Enunciado –
Reescreva na íntegra o texto abaixo sobre a suspensão das multas da J&F e da Novonor no STF, preservando cada palavra e cada sinal de pontuação.

Texto extraído –
******

O ministro Dias Toffoli, do STF (Supremo Tribunal Federal), deve tentar manter o julgamento de pedidos de suspensão de multas dos acordos da J&F e Novonor (a antiga Odebrecht) na Segunda Turma da corte, com maioria de ministros críticos à Operação Lava Jato e mais chance de manutenção da decisão.
Toffoli está desde o ano passado à frente do caso, que em seu início abordava as mensagens hackeadas de integrantes da Lava Jato, e agiu naquela época para ficar com essa relatoria.
As decisões do ministro em favor dos dois conglomerados empresariais têm dividido o Supremo.
Na segunda-feira (5), o procurador-geral da República, Paulo Gonet, recorreu da decisão de Toffoli relativa à J&F na tentativa de derrubar a suspensão da multa, que tinha sido fixada em 2017 em R$ 10 bilhões. A medida do ministro tinha sido despachada em dezembro.
Caso o pedido do procurador-geral vá mesmo para a Segunda Turma, as chances de as decisões serem mantidas são maiores.
Nesse cenário, o ministro Kassio Nunes Marques tem sido apontado nos bastidores como um voto decisivo no possível julgamento sobre a suspensão de multas.
A avaliação de integrantes do Supremo em conversas reservadas é a de que os magistrados Edson Fachin e André Mendonça, que têm histórico em favor da Lava Jato, provavelmente votarão para derrubar a ordem judicial de Toffoli.
O ministro Gilmar Mendes, por sua vez, é visto como um apoiador da suspensão das multas. Kassio, portanto, passou a ser visto nos bastidores como um provável voto de desempate no julgamento -o ministro também tem histórico critico à operação.

******

Dados –

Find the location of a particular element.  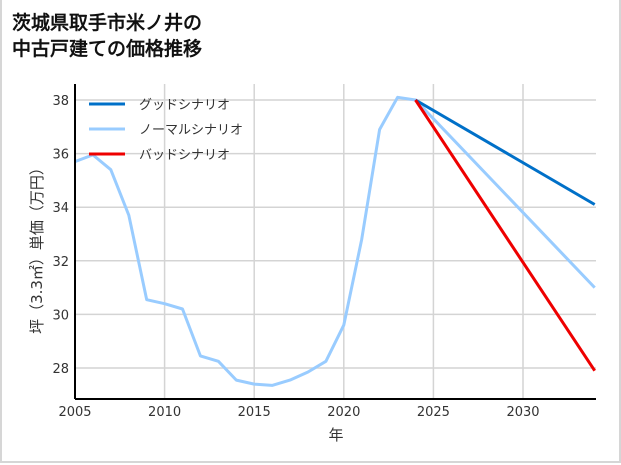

******

Resposta do exercício –
O ministro Dias Toffoli, do STF (Supremo Tribunal Federal), deve tentar manter o julgamento de pedidos de suspensão de multas dos acordos da J&F e Novonor (a antiga Odebrecht) na Segunda Turma da corte, com maioria de ministros críticos à Operação Lava Jato e mais chance de manutenção da decisão.
Toffoli está desde o ano passado à frente do caso, que em seu início abordava as mensagens hackeadas de integrantes da Lava Jato, e agiu naquela época para ficar com essa relatoria.
As decisões do ministro em favor dos dois conglomerados empresariais têm dividido o Supremo.
Na segunda-feira (5), o procurador-geral da República, Paulo Gonet, recorreu da decisão de Toffoli relativa à J&F na tentativa de derrubar a suspensão da multa, que tinha sido fixada em 2017 em R$ 10 bilhões. A medida do ministro tinha sido despachada em dezembro.
Caso o pedido do procurador-geral vá mesmo para a Segunda Turma, as chances de as decisões serem mantidas são maiores.
Nesse cenário, o ministro Kassio Nunes Marques tem sido apontado nos bastidores como um voto decisivo no possível julgamento sobre a suspensão de multas.
A avaliação de integrantes do Supremo em conversas reservadas é a de que os magistrados Edson Fachin e André Mendonça, que têm histórico em favor da Lava Jato, provavelmente votarão para derrubar a ordem judicial de Toffoli.
O ministro Gilmar Mendes, por sua vez, é visto como um apoiador da suspensão das multas. Kassio, portanto, passou a ser visto nos bastidores como um provável voto de desempate no julgamento -o ministro também tem histórico critico à operação.